-- BEGIN --

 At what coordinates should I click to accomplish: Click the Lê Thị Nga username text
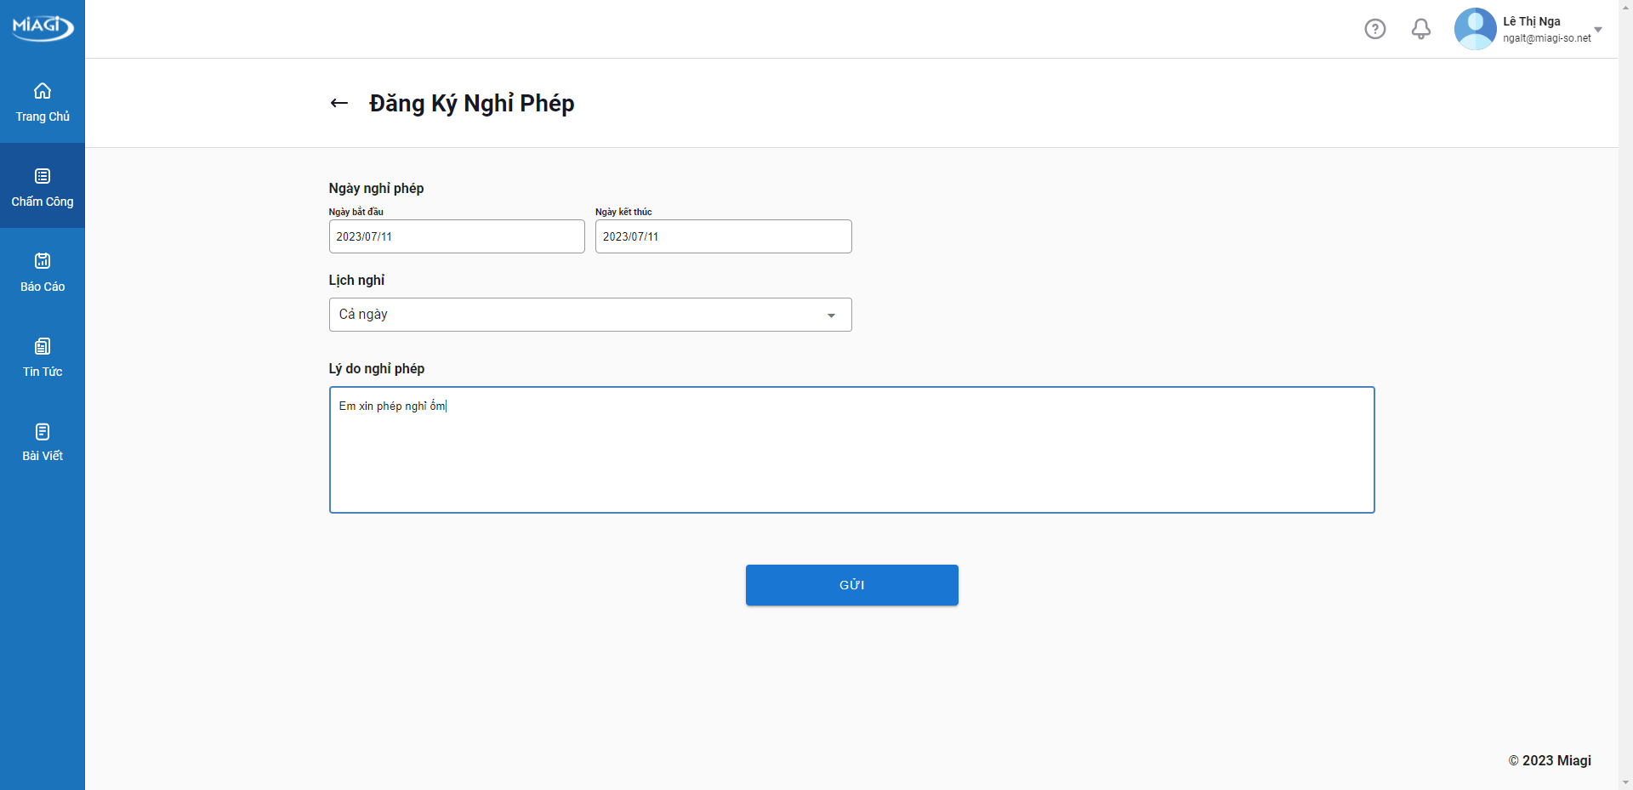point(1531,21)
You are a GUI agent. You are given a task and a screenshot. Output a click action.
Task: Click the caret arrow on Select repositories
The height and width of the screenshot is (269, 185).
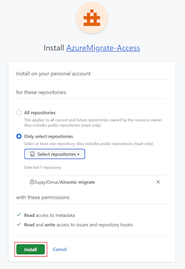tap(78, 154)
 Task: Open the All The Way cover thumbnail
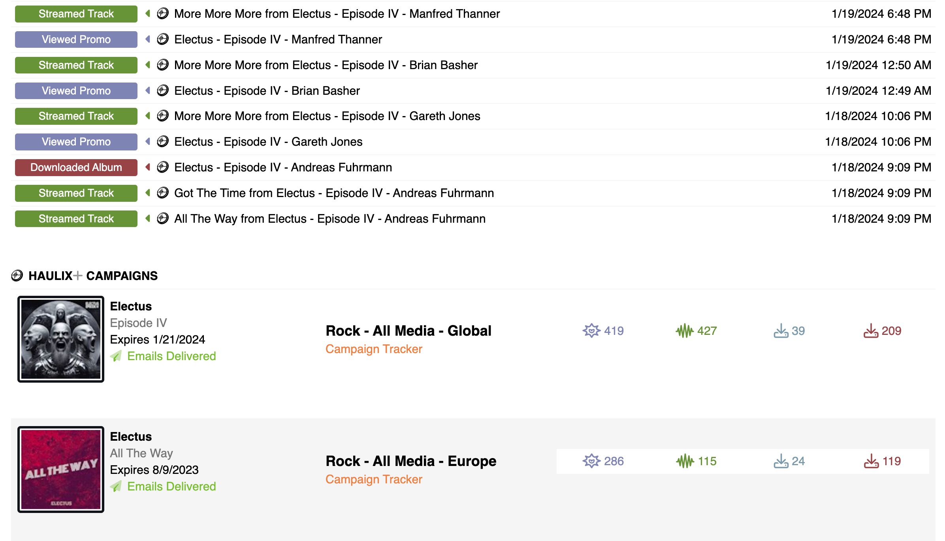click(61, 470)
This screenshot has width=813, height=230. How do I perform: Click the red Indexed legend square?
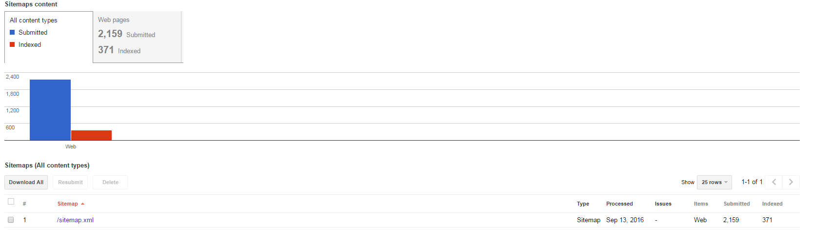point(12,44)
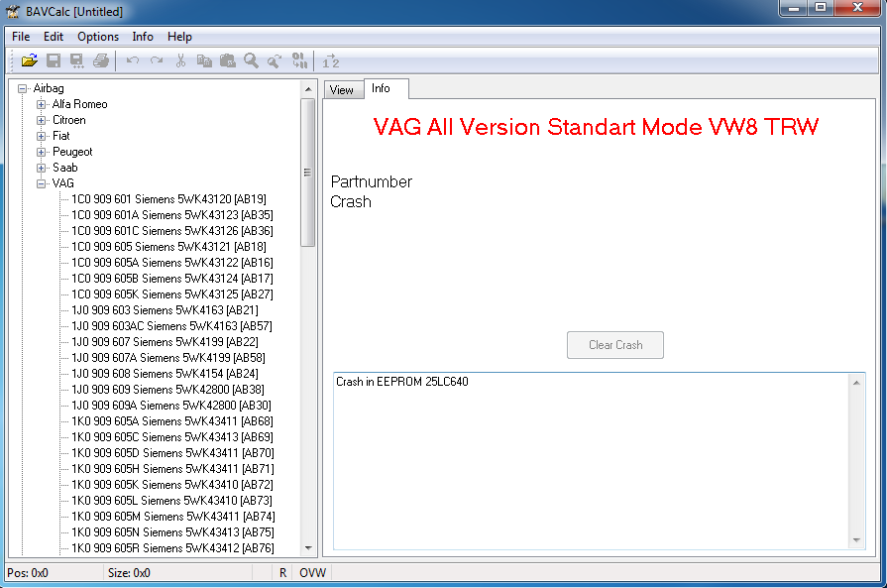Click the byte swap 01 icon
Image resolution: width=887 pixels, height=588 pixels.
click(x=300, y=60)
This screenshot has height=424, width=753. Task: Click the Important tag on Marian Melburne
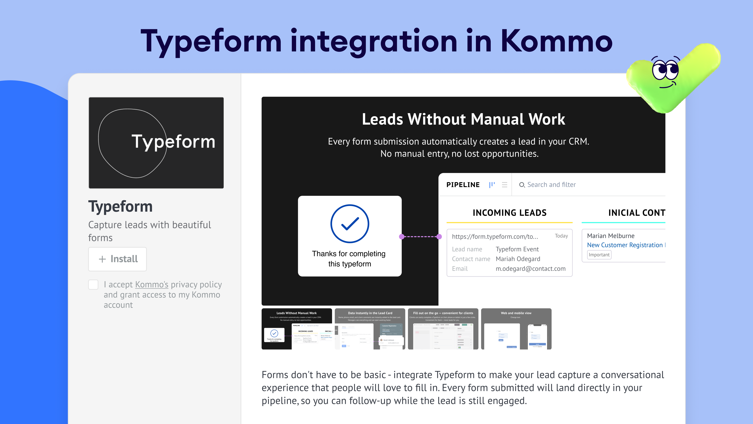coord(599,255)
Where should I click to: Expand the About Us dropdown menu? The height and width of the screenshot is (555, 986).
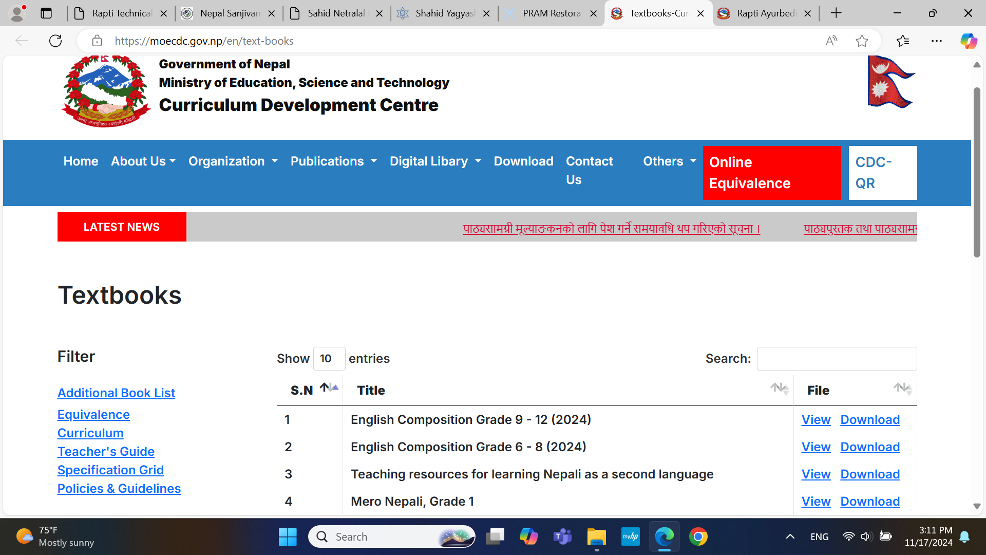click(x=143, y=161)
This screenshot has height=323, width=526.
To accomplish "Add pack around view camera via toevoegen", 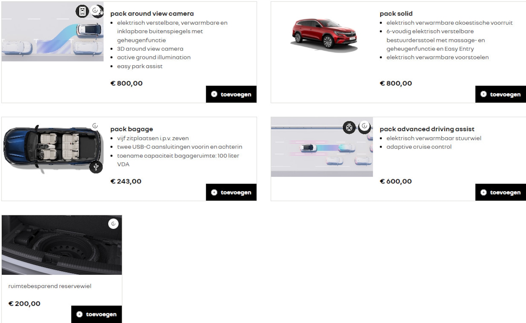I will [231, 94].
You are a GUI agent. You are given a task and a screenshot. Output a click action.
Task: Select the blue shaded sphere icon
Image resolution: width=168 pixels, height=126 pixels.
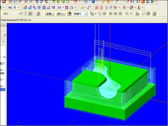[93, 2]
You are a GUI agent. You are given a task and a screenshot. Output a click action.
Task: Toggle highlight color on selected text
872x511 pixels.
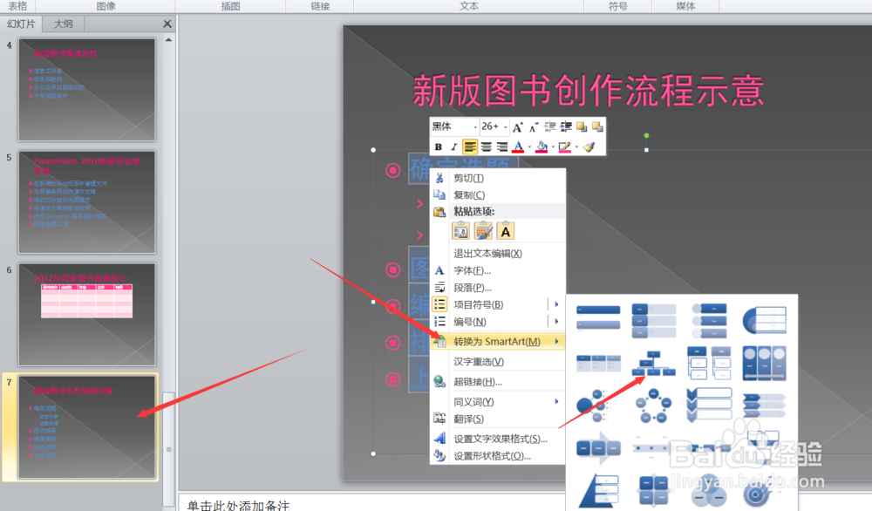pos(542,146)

-- END --

EXERCISE TASK:
Print the lines exactly, starting at the beginning and ending at the line containing "coord(599,255)", with both ends included. Leave the pictures out.

WRITTEN ANSWER:
 At what coordinates should I click to accomplish: Click the Lê Thị Nga username text
point(1531,21)
You are a GUI agent. You are given a task and a screenshot. Output a click action.
Task: Click the caret arrow on Select repositories
The height and width of the screenshot is (269, 185).
tap(78, 154)
 Task: Open the All The Way cover thumbnail
click(61, 470)
This screenshot has width=813, height=230. How do I perform: Click the red Indexed legend square?
point(12,44)
Click the byte swap 01 icon
Image resolution: width=887 pixels, height=588 pixels.
click(x=300, y=60)
This screenshot has height=424, width=753. Task: Click the Important tag on Marian Melburne
coord(599,255)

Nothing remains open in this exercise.